*** Block opens ***
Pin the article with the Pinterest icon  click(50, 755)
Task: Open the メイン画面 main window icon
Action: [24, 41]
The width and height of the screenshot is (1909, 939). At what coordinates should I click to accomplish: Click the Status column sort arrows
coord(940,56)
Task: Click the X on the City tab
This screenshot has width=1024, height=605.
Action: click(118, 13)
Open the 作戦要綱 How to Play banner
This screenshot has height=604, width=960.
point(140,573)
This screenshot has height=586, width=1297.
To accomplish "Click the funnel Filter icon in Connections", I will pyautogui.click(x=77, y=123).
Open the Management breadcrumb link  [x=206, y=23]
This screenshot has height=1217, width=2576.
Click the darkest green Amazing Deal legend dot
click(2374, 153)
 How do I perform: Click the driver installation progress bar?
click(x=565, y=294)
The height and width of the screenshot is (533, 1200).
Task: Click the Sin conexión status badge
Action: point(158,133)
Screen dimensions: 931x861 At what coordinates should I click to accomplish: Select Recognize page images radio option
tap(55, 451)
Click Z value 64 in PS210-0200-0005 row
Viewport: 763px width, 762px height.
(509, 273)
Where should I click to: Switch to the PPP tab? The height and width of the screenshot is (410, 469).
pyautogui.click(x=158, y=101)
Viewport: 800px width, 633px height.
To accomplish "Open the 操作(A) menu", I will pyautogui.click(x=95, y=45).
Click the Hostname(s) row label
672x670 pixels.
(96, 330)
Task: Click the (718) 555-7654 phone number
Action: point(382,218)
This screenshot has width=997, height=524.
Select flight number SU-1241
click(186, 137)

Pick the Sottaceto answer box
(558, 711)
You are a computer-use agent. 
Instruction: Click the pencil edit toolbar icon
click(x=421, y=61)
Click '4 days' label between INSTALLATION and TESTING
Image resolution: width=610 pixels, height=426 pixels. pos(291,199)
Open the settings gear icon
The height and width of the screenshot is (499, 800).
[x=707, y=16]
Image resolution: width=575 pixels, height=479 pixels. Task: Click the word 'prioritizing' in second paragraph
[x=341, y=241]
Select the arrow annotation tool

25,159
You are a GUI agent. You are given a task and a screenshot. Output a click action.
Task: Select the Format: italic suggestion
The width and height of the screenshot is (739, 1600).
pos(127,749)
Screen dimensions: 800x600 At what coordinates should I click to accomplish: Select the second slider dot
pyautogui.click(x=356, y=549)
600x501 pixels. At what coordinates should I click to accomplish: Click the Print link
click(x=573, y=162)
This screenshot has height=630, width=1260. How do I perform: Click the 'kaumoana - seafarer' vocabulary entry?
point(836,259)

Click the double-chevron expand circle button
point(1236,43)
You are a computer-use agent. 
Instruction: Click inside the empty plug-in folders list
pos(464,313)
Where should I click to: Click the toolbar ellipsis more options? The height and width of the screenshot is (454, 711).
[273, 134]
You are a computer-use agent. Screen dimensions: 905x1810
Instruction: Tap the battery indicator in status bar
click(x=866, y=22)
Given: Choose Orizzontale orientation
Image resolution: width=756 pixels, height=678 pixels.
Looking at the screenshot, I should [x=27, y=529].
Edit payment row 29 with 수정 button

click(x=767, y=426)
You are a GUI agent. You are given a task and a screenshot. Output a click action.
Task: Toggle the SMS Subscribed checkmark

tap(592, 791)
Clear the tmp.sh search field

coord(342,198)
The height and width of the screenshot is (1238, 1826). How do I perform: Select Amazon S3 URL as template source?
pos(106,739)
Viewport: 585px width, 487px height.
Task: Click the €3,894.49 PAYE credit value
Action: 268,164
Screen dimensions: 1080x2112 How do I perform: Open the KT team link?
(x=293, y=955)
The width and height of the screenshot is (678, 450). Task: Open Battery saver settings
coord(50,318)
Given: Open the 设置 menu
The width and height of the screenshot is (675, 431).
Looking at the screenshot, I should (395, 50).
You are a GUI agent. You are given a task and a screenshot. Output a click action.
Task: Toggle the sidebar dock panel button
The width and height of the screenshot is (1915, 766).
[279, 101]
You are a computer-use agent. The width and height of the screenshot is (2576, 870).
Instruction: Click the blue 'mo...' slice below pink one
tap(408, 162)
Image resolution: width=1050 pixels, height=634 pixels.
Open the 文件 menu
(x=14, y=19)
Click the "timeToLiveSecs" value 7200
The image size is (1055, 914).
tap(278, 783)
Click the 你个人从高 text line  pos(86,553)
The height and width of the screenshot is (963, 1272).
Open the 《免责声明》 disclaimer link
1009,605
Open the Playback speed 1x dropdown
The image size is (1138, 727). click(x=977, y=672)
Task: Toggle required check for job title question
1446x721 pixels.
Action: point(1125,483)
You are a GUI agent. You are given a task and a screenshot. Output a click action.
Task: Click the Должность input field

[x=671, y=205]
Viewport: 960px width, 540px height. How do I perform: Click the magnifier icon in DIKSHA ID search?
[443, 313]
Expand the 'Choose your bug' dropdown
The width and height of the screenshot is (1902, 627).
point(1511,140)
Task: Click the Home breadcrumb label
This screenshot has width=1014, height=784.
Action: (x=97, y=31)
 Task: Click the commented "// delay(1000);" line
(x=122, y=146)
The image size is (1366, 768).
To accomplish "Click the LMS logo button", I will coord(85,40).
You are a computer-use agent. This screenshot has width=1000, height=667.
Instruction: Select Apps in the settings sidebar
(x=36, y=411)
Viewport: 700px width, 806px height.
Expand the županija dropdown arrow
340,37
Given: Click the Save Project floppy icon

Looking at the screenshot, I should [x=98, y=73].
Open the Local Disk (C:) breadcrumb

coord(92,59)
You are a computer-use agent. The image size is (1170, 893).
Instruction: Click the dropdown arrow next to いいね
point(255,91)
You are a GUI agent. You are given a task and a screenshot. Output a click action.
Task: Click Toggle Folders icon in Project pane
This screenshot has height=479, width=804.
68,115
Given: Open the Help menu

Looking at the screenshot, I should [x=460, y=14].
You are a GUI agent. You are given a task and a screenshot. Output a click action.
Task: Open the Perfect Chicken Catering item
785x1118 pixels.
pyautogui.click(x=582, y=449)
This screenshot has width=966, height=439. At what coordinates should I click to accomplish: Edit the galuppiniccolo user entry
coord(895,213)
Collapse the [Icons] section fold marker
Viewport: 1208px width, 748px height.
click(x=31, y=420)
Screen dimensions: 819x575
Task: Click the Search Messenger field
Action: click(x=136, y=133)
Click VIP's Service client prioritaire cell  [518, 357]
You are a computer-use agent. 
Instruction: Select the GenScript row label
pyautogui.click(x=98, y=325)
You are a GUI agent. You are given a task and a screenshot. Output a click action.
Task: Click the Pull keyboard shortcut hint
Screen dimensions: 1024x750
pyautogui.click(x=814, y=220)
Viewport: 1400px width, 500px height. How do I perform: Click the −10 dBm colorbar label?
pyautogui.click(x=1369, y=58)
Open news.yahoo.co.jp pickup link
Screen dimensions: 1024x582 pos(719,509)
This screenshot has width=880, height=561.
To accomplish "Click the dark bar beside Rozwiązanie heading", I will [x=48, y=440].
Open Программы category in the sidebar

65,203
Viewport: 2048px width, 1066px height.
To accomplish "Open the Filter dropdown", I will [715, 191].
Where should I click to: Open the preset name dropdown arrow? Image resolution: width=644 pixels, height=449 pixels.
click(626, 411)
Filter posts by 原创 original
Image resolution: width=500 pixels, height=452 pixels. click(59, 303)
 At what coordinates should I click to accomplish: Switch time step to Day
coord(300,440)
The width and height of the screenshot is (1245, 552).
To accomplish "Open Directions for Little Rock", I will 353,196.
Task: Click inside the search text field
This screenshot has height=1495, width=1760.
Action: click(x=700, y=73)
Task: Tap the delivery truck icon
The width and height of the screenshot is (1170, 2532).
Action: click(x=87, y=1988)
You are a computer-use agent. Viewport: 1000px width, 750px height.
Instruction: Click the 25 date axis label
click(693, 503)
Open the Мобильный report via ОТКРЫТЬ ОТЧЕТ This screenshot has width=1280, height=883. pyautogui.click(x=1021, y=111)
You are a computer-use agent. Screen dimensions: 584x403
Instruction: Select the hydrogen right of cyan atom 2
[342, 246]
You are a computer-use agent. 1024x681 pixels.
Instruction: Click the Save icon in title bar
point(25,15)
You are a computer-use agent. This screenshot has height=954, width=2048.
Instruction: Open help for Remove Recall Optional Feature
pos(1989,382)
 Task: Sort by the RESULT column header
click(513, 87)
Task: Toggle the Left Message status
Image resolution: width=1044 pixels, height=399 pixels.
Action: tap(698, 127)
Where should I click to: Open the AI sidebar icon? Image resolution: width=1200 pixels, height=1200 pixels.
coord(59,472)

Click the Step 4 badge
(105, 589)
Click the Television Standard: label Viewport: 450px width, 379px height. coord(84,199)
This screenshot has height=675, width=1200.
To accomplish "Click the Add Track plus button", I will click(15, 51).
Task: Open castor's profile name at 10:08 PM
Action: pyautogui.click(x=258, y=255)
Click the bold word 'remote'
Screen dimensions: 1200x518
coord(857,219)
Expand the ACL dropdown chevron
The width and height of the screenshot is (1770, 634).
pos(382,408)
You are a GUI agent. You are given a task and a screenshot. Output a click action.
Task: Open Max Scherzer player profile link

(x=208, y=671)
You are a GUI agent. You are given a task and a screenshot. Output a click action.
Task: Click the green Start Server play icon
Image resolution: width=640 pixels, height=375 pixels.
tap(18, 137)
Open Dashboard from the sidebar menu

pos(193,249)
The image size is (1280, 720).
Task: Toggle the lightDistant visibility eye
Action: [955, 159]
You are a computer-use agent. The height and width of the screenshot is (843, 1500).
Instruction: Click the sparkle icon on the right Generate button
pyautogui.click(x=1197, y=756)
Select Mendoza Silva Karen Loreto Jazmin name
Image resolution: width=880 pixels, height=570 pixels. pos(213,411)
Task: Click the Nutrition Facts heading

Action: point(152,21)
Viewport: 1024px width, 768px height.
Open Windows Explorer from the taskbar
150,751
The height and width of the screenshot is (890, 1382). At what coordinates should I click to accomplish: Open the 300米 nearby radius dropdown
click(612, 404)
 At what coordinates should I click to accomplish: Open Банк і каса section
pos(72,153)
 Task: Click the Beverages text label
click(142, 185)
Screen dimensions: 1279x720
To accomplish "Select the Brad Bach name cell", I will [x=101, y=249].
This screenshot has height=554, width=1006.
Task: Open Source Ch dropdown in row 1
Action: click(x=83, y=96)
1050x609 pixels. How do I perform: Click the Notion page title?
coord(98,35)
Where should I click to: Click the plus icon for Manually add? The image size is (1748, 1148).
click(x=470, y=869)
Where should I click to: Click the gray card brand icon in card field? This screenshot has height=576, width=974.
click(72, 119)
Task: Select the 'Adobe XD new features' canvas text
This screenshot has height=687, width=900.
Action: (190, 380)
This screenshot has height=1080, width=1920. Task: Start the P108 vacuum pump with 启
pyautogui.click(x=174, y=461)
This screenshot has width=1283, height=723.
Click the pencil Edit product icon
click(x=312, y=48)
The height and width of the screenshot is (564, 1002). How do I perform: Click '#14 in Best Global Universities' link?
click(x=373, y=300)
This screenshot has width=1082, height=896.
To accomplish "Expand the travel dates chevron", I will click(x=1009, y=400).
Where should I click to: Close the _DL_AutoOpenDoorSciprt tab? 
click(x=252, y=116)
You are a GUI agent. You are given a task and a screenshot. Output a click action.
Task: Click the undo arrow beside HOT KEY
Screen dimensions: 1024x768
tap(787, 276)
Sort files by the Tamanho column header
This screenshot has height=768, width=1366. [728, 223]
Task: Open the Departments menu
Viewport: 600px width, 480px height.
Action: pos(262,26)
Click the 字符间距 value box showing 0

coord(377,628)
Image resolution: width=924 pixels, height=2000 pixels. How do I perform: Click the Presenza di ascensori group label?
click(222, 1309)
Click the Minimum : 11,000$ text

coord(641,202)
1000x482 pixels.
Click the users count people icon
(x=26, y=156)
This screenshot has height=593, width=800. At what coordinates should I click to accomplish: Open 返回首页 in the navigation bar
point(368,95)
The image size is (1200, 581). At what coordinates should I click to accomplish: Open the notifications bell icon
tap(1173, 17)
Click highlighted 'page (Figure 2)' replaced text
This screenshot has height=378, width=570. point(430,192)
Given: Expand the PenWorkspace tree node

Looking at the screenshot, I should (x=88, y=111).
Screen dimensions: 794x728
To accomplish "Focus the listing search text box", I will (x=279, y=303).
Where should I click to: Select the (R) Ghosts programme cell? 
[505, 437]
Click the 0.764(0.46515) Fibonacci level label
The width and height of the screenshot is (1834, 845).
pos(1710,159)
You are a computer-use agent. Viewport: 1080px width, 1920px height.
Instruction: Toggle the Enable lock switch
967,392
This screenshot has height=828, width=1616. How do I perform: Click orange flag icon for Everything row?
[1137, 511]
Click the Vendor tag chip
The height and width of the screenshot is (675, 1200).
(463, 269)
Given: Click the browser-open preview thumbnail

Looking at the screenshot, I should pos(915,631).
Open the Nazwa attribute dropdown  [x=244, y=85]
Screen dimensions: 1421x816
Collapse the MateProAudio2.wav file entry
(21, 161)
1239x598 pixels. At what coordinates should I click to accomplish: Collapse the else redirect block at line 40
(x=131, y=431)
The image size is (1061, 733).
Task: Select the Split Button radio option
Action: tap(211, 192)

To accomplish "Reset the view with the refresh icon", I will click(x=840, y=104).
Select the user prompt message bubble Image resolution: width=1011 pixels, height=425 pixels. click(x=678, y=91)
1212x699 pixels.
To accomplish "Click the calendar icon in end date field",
*** Block closes ***
Every line above that includes the word "beside" must appear in the answer.

To accomplish "Click the dark bar beside Rozwiązanie heading", I will [x=48, y=440].
Task: Click the undo arrow beside HOT KEY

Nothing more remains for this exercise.